I porti non sono più i porti empori di un tempo, però per noi non ha più senso di esistere porti sostanzialmente autoreferenti, scollegati tra loro, poco interagenti con le altre infrastrutture e rispetto al sistema industriale, strutturalmente aperti verso il mondo, il mare e i traffici, ma completamente indietro rispetto al retroterra portuale.

Negli ultimi 10/15 anni è successa una cosa semplice, che ci siamo molto trastullati sulla sfida tra alcuni porti italiani e i porti del nord europa. E’ una fesseria enorme. Forse può competere il sistema Paese con quei porti, di certo non singolarmente. Non è una partita alla portata. 

E comunque mentre perdevamo questa partita approcciata male, abbiamo anche perso quella da Sud Est.

La competizione dal nord ci ha tagliato le gambe sulla funzione gateway più tradizionale, quella da sud sul transhipment.

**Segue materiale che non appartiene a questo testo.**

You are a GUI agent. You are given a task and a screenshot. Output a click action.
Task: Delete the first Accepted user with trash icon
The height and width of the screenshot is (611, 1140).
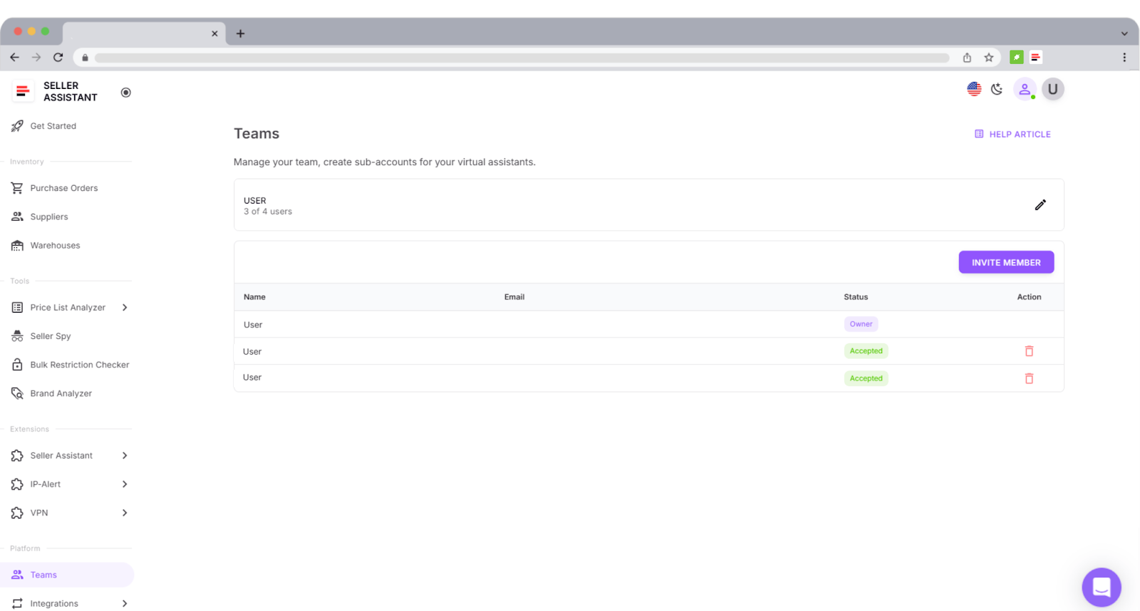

L’unico settore che è rimasto in piedi è quello delle crociere perché l’unico non delocalizzabile in alcun modo. Non è un caso che sia questo l’unico pezzo che ha visto gli indicatori reggere.

Sulla competizione di fondo però abbiamo perso. Sono passati 10 anni e abbiamo perso. Perché nessuno se ne è occupato.

Quella tradizione storica, quella modalità di concepire la logistica come un problema e non una risorsa perdura tutt’oggi in un Paese che non se n’è mai occupato.

Ecco perché per noi il punto da cui prende le mosse questa assemblea e cioè il collegamento tra logistica, porti, infrastrutture e l’industria 4.0. è assolutamente centrale e vitale.

Per noi la sfida è stata proprio quella di riammagliare l’Italia e le infrastrutture, legare logistica e industria, ripartire dai trasporti che sono un bisogno della società. 

La Riforma ci dà questa opportunità di andare avanti. Per chiudere la vecchia stagione è necessario uno sforzo da fare insieme”.